Kebebasan berpendapat sangat penting bagi pers. Dengan memungkinkan berbagai ide, konsep, dan perspektif untuk saling bertukar pikiran, hal ini penting dalam menciptakan lingkungan publik yang inklusif dan demokratis. Selain itu, pers juga memiliki peran penting dalam mendidik masyarakat tentang hak-hak manusia, termasuk hak untuk berpendapat. Oleh karena itu, masyarakat dapat lebih aktif memperjuangkan hak-haknya, dan ketika masyarakat sadar akan hak-haknya, pihak berwenang akan lebih sulit untuk memanipulasi mereka.
Karena menjadi salah satu pilar demokrasi, pers menghadapi banyak tantangan saat menjalankan fungsinya. dari upaya pihak-pihak yang berkepentingan, seperti UU ITE yang sering disalahgunakan. Hingga ancaman terhadap keselamatan jurnalis yang meliput masalah sensitif seperti korupsi, konflik agraria, atau pelanggaran HAM, seperti serangan digital, mulai dari cacian hingga ujaran kebencian, menurut indeks data kekerasan Aliansi Jurnalis Independen (AJI). Serangan terhadap media Narasi dan Najwa Shihab, presenter Mata Najwa, telah menjadi topik pembicaraan hangat. Pada 27 Oktober 2024, video pembakaran buku Najwa Shihab berjudul “Catatan Najwa” diluncurkan di berbagai platform media sosial. Serangan ini merupakan bagian dari sejumlah serangan yang dilakukan terhadap Narasi selama dua bulan terakhir. Dua hari setelah pelantikan Presiden dan Wakil Presiden, redaksi Narasi melaporkan bahwa Najwa memberikan ucapan dalam talk show pelantikan presiden dan wakil presiden secara langsung, terutama saat Joko Widodo kembali ke Solo dari Bandar Udara Halim Perdanakusumah. Sebagai alasan untuk menyerang dan menghujat Najwa, Joko Widodo menggunakan pesawat TNI AU daripada pesawat komersil, dan ucapan Najwa tentang “nebeng”, yang dikombinasikan dengan kritik publik terhadap keluarga dan anak-anak Jokowi, memicu gelombang serangan yang lebih besar dan lebih brutal. Serangan tersebut berisi kebencian berbasis SARA dan menyasar keluarga Najwa, terutama ayah dan putranya.

Tugas Anda = Salin tanpa perubahan bagian teks tentang kebebasan pers, mulai dari "Kebebasan berpendapat sangat" sampai dengan "untuk memanipulasi mereka.".

Cuplikan Data =
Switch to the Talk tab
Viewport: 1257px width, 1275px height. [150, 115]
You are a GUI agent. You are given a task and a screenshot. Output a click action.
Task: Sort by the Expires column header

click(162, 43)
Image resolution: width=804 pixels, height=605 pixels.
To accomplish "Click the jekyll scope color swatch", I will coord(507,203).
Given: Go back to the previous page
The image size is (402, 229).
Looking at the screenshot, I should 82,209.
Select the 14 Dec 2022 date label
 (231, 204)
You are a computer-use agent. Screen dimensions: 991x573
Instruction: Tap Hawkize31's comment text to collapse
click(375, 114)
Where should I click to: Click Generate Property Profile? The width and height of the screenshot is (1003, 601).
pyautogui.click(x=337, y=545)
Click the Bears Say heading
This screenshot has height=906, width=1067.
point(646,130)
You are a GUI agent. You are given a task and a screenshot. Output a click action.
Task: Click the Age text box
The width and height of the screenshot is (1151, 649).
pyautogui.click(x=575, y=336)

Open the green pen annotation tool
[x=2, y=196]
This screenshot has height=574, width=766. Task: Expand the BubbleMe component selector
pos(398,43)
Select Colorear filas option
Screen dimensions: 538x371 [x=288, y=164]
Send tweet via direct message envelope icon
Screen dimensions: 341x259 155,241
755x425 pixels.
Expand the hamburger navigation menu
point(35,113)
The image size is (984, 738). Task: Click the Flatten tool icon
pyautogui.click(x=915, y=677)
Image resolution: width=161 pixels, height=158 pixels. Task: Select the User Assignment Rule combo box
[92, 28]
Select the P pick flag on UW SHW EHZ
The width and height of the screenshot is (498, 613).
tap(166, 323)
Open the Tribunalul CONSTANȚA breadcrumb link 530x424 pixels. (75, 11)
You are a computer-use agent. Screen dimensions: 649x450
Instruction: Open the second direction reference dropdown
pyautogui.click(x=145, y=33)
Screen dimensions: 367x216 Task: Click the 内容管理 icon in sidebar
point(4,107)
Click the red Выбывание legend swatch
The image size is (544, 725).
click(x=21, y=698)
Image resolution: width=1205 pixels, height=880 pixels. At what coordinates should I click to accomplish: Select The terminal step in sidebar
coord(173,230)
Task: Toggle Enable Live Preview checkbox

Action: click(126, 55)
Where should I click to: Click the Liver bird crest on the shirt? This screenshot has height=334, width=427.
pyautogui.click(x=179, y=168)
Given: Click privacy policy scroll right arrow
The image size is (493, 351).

Jawaban Latihan =
Kebebasan berpendapat sangat penting bagi pers. Dengan memungkinkan berbagai ide, konsep, dan perspektif untuk saling bertukar pikiran, hal ini penting dalam menciptakan lingkungan publik yang inklusif dan demokratis. Selain itu, pers juga memiliki peran penting dalam mendidik masyarakat tentang hak-hak manusia, termasuk hak untuk berpendapat. Oleh karena itu, masyarakat dapat lebih aktif memperjuangkan hak-haknya, dan ketika masyarakat sadar akan hak-haknya, pihak berwenang akan lebih sulit untuk memanipulasi mereka.